Monday, November 27, 2006

Rebel chief vows Sri Lankan Tamils will have own state

By Gandi Douglas,
WNS Sri Lanka Correspondent

COLOMBO - The Tamil people of Sri Lanka have no choice but to have their own independent state, rebel chief Velupillai Prabhakaran declared, effectively ending the island's peace process. In his annual policy speech from a secret hideout, the Tamil Tiger leader accused the Colombo government of waging military and economic war against 2.5 million Tamils and that they were left "with no other option but an independent state." The declaration went back on a 2002 pledge to accept a federal solution under which the Tamils would enjoy broad autonomy. That commitment had opened the way for a ceasefire and Norwegian-brokered peace talks which collapsed in Geneva last month. However, President Mahinda Rajapakse, "by openly advocating attacks on our positions, has effectively buried the CFA (Ceasefire Agreement)," the head of the Liberation Tigers of Tamil Eelam (LTTE) charged. "Our people are subjected to unprecedented assaults.

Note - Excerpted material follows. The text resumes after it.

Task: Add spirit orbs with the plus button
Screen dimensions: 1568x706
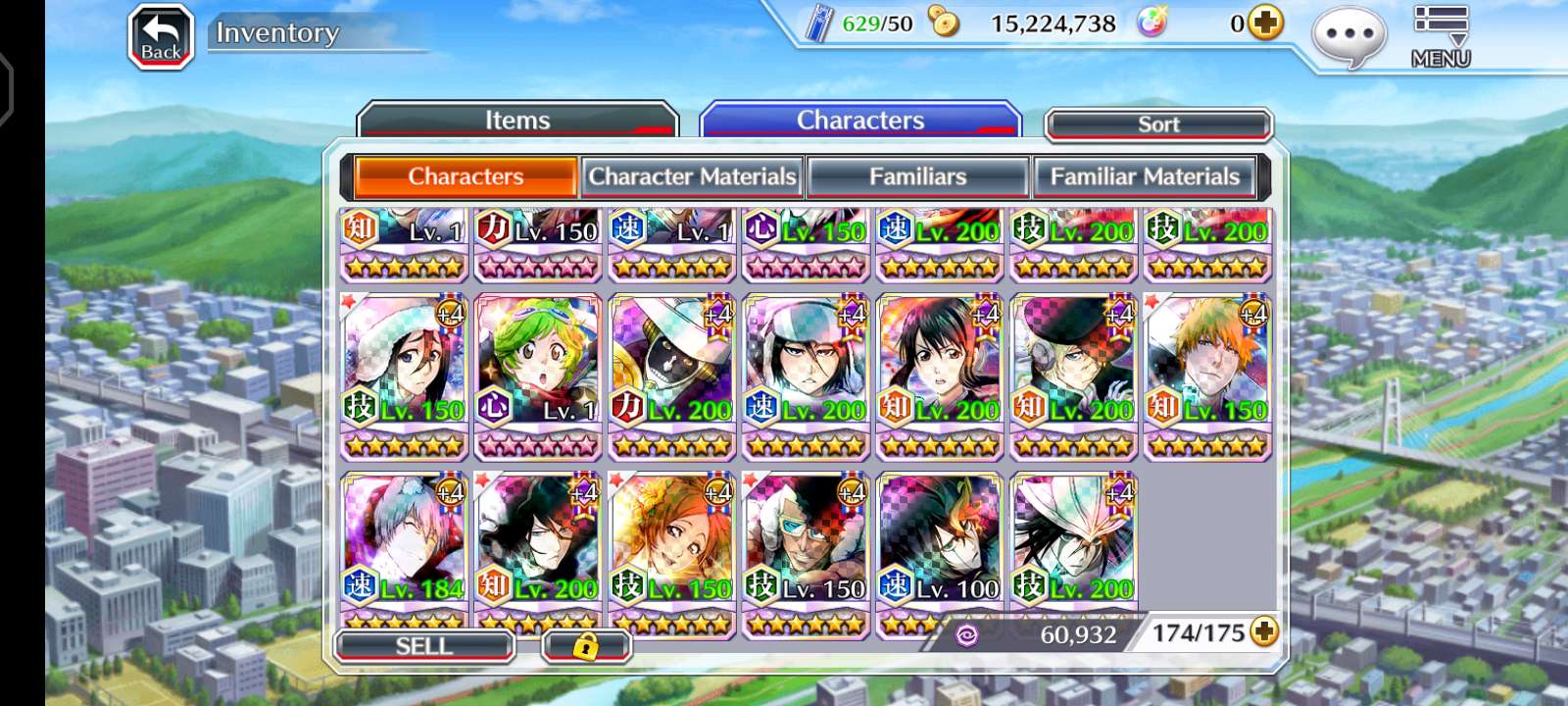Action: click(x=1265, y=23)
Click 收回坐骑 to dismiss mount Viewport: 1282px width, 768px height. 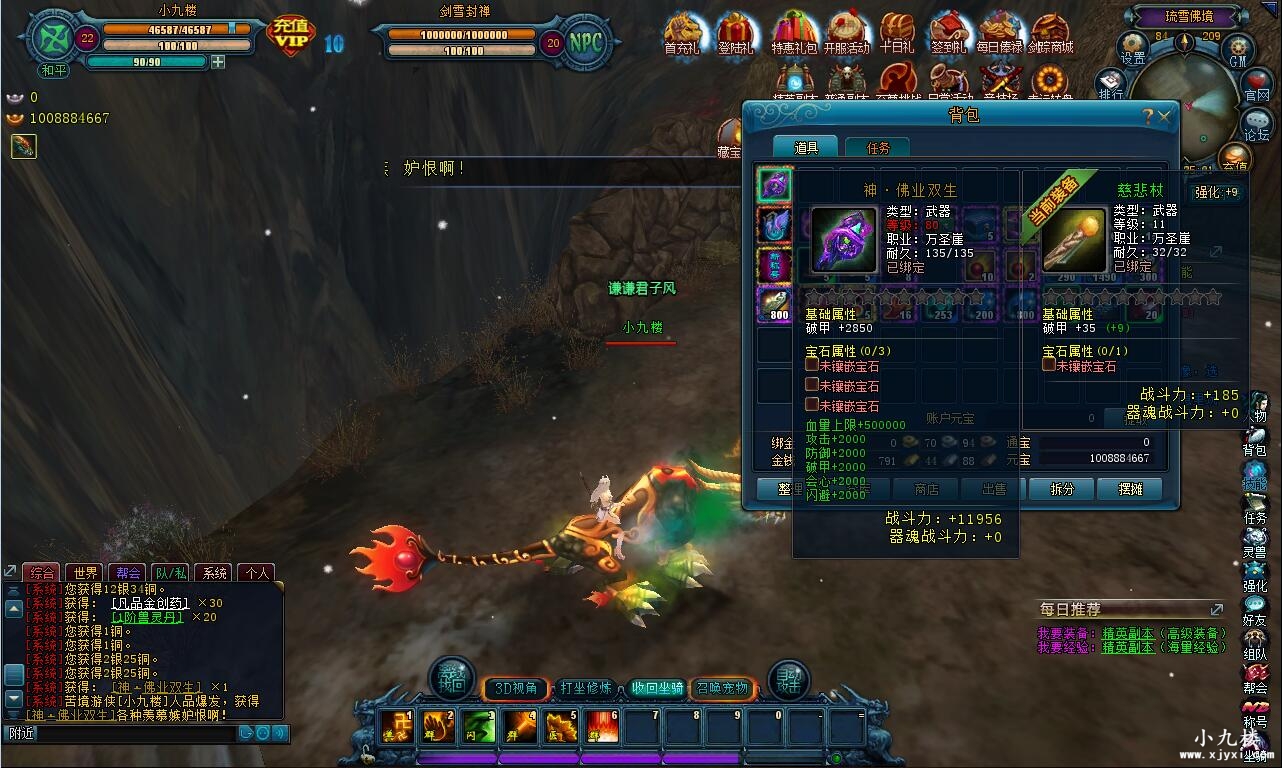click(x=656, y=688)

Arrests, imprisonment, and torture, rape and sexual harassment, murders, disappearance, shelling, aerial bombing, and military offensives are continuing unchecked," he said. Prabhakaran stopped short of declaring independence, but made it clear the peace process with the Sinhalese nationalist-led government was over. "It is now crystal clear that the Sinhala leaders will never put forward a just resolution to the Tamil national question," he said. "Therefore, we are not prepared to place our trust in the impossible and walk along the same old futile path."

In his November 2005 speech, Prabhakaran gave the government one year to come up with a political solution to Asia's longest-running ethnic conflict or face an escalation in the fighting. "He rejected our final call ... Instead, he (Rajapakse) intensified the war," while talking about peace, the LTTE chief said on Monday in a speech broadcast by Voice of Tamil radio from rebel-held territory in the north. "This dual war and peace approach is fundamentally flawed. It is not possible to find a resolution by marginalising and destroying the freedom movement." The policy speech was keenly-awaited by Sri Lankan leaders as well as foreign capitals after last year's deadline and an upsurge in violence that has killed more than 3,400 people in 2006.